═════ Information provided

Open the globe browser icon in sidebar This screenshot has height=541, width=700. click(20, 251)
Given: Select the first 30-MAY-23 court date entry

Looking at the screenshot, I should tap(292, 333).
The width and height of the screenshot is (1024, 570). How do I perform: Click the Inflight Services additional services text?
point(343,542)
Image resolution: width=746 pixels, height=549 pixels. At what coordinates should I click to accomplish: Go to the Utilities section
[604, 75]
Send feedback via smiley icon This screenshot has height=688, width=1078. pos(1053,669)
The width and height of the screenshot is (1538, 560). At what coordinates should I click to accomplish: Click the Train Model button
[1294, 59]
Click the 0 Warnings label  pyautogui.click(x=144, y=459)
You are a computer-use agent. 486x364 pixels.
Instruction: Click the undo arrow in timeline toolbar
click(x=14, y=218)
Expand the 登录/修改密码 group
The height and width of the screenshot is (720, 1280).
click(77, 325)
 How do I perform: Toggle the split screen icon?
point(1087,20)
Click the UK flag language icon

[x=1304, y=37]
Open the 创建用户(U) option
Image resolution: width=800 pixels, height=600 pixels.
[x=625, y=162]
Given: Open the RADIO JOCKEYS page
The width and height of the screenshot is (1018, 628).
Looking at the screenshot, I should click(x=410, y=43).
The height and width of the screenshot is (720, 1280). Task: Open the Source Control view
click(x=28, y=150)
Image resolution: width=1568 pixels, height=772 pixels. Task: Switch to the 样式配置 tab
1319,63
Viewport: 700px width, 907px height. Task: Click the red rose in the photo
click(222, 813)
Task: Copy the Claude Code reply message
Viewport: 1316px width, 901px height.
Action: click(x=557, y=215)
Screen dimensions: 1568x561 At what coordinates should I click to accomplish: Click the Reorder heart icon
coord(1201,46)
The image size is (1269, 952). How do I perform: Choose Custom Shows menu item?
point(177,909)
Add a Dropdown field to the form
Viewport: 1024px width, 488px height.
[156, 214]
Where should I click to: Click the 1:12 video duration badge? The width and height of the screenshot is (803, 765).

══════════

Word for word, write out every record in the listing.

• Answer section:
Open the globe browser icon in sidebar This screenshot has height=541, width=700. click(20, 251)
Given: Select the first 30-MAY-23 court date entry

Looking at the screenshot, I should tap(292, 333).
The width and height of the screenshot is (1024, 570). How do I perform: Click the Inflight Services additional services text?
point(343,542)
Image resolution: width=746 pixels, height=549 pixels. At what coordinates should I click to accomplish: Go to the Utilities section
[604, 75]
Send feedback via smiley icon This screenshot has height=688, width=1078. pos(1053,669)
The width and height of the screenshot is (1538, 560). At what coordinates should I click to accomplish: Click the Train Model button
[1294, 59]
Click the 0 Warnings label  pyautogui.click(x=144, y=459)
You are a computer-use agent. 486x364 pixels.
Instruction: Click the undo arrow in timeline toolbar
click(x=14, y=218)
Expand the 登录/修改密码 group
The height and width of the screenshot is (720, 1280).
click(77, 325)
 How do I perform: Toggle the split screen icon?
point(1087,20)
Click the UK flag language icon

[x=1304, y=37]
Open the 创建用户(U) option
Image resolution: width=800 pixels, height=600 pixels.
[x=625, y=162]
Given: Open the RADIO JOCKEYS page
The width and height of the screenshot is (1018, 628).
Looking at the screenshot, I should click(x=410, y=43).
The height and width of the screenshot is (720, 1280). Task: Open the Source Control view
click(x=28, y=150)
Image resolution: width=1568 pixels, height=772 pixels. Task: Switch to the 样式配置 tab
1319,63
Viewport: 700px width, 907px height. Task: Click the red rose in the photo
click(222, 813)
Task: Copy the Claude Code reply message
Viewport: 1316px width, 901px height.
Action: click(x=557, y=215)
Screen dimensions: 1568x561 At what coordinates should I click to accomplish: Click the Reorder heart icon
coord(1201,46)
The image size is (1269, 952). How do I perform: Choose Custom Shows menu item?
point(177,909)
Add a Dropdown field to the form
Viewport: 1024px width, 488px height.
[156, 214]
Where should I click to: Click the 1:12 video duration badge? The width and height of the screenshot is (803, 765).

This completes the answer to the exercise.